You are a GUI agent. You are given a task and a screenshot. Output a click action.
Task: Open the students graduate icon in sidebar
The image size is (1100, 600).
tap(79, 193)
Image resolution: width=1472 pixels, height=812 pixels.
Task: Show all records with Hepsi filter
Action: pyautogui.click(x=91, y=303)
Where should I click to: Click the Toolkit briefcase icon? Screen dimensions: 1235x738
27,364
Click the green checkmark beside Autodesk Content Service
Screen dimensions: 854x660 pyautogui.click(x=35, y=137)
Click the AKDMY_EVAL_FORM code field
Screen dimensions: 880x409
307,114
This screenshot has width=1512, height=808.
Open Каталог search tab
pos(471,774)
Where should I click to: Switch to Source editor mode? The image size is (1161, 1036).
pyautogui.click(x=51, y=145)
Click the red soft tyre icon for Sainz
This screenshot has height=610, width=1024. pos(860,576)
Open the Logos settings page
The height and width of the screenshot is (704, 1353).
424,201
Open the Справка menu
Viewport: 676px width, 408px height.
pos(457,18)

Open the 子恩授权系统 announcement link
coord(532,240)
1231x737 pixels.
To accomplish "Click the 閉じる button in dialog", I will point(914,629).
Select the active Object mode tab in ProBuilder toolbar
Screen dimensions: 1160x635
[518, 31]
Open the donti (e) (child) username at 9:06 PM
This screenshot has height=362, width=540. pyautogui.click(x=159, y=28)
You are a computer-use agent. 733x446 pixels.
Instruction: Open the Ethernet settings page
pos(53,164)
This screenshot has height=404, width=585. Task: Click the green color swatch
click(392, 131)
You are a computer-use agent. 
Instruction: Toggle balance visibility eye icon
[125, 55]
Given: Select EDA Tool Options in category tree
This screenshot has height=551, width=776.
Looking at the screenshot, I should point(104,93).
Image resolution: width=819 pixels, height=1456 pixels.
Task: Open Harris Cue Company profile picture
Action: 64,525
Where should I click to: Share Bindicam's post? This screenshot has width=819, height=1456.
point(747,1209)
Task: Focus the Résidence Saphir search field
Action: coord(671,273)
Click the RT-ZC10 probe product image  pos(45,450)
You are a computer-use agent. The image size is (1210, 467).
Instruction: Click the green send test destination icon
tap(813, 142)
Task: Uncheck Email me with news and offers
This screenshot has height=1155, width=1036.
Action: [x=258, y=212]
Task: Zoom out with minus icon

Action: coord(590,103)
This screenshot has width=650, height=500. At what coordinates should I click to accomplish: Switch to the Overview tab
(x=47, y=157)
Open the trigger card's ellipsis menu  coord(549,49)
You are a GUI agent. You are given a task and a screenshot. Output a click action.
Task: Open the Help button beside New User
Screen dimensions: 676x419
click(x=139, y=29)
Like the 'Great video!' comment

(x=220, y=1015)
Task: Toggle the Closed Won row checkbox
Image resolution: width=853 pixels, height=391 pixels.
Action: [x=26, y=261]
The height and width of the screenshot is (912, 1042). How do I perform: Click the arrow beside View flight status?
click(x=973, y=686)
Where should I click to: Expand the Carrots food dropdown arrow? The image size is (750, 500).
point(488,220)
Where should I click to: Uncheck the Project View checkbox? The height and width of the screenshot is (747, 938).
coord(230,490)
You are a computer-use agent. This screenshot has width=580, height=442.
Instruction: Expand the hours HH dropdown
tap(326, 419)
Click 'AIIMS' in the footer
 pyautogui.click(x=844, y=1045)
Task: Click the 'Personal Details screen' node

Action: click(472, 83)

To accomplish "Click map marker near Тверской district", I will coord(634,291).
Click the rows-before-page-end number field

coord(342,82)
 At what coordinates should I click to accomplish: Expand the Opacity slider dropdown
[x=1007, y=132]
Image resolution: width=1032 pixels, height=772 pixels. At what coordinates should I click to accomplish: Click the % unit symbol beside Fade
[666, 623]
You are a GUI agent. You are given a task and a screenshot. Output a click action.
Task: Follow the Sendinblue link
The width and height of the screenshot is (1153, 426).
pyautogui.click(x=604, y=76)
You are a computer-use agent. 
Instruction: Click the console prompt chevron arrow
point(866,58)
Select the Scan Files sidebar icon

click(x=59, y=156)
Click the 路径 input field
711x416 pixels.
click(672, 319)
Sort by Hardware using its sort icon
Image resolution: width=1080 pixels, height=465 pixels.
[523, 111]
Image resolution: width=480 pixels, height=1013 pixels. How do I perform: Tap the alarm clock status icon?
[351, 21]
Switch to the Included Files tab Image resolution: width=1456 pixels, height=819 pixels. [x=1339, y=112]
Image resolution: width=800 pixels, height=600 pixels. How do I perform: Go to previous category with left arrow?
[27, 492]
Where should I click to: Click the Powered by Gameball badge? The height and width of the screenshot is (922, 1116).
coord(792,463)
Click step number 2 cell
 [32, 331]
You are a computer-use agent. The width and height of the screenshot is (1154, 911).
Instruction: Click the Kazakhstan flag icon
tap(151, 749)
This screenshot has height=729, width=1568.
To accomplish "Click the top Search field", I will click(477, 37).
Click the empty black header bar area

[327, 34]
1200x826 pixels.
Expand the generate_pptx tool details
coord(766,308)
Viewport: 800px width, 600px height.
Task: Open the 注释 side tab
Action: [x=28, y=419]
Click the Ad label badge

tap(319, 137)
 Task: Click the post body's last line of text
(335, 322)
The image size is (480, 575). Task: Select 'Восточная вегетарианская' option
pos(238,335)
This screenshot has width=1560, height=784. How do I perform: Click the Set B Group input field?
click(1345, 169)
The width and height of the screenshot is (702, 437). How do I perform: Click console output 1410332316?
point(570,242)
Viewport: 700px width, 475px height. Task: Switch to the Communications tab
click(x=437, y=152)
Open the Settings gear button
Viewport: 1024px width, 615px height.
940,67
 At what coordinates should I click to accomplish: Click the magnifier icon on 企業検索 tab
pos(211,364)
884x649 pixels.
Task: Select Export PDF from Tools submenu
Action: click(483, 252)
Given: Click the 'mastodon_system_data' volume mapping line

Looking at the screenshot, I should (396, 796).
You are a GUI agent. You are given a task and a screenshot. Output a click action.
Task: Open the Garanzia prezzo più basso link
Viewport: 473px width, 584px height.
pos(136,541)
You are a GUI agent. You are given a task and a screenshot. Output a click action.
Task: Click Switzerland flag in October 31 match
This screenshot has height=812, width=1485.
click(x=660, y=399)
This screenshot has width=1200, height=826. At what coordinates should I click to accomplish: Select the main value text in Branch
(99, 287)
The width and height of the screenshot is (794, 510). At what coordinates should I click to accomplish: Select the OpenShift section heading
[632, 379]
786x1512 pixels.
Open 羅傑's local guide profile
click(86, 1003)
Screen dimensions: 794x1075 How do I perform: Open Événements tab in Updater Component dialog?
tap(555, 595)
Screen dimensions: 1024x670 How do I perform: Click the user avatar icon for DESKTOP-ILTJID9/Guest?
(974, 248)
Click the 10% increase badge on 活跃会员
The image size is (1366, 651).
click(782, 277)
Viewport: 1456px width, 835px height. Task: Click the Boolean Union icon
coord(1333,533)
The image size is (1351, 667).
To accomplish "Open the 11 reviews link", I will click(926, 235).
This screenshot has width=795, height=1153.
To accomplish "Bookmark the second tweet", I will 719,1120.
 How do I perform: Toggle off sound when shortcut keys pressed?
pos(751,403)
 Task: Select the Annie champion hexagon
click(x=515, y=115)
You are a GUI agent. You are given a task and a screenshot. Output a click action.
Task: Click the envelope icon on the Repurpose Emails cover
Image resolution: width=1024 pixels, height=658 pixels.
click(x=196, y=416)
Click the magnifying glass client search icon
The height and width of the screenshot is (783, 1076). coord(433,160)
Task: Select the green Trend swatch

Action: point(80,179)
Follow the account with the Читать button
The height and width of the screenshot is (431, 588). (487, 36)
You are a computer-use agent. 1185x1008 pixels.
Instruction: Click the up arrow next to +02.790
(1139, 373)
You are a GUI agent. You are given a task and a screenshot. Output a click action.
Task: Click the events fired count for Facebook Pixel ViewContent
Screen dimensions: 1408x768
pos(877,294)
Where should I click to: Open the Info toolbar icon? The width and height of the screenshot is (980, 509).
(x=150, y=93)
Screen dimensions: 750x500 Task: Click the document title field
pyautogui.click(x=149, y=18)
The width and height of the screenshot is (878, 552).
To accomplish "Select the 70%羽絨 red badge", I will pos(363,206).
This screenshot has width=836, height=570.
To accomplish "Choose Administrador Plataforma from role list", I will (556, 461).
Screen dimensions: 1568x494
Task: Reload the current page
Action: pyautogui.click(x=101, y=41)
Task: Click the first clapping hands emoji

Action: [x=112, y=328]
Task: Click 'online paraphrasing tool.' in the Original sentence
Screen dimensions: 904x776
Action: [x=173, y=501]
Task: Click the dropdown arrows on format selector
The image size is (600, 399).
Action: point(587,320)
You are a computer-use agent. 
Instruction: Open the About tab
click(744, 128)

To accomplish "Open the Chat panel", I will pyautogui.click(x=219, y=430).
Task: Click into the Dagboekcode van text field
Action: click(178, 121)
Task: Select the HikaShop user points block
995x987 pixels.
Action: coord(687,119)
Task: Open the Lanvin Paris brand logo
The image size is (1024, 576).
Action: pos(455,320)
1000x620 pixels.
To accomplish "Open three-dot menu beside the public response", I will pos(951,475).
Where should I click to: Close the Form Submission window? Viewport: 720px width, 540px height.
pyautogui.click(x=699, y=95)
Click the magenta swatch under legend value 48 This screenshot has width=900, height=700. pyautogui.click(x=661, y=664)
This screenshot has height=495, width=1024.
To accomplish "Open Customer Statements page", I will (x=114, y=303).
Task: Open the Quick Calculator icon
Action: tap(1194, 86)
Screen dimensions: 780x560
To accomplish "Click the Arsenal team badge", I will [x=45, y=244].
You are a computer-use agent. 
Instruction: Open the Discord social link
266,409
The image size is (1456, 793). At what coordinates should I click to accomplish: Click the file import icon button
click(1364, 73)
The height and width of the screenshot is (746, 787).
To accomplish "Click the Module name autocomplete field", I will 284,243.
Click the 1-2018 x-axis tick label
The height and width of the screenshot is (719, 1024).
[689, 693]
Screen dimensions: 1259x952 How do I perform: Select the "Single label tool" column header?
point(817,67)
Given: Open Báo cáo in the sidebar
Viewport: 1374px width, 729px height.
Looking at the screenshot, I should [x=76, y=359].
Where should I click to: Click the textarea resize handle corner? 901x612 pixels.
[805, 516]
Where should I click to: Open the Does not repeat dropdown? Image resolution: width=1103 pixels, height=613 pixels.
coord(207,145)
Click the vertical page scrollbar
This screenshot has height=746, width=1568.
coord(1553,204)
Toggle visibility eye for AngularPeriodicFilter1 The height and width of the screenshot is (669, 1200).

◇ ◇ ◇ ◇ ◇ ◇ ◇

Each line in the entries above, starting at the line with "Follow the account with the Читать button" and ending at the line with "Task: Click the dropdown", is to be printed exactly, and only those lines.

Follow the account with the Читать button
The height and width of the screenshot is (431, 588). (487, 36)
You are a computer-use agent. 1185x1008 pixels.
Instruction: Click the up arrow next to +02.790
(1139, 373)
You are a GUI agent. You are given a task and a screenshot. Output a click action.
Task: Click the events fired count for Facebook Pixel ViewContent
Screen dimensions: 1408x768
pos(877,294)
Where should I click to: Open the Info toolbar icon? The width and height of the screenshot is (980, 509).
(x=150, y=93)
Screen dimensions: 750x500 Task: Click the document title field
pyautogui.click(x=149, y=18)
The width and height of the screenshot is (878, 552).
To accomplish "Select the 70%羽絨 red badge", I will pos(363,206).
This screenshot has width=836, height=570.
To accomplish "Choose Administrador Plataforma from role list", I will (556, 461).
Screen dimensions: 1568x494
Task: Reload the current page
Action: pyautogui.click(x=101, y=41)
Task: Click the first clapping hands emoji

Action: [x=112, y=328]
Task: Click 'online paraphrasing tool.' in the Original sentence
Screen dimensions: 904x776
Action: [x=173, y=501]
Task: Click the dropdown arrows on format selector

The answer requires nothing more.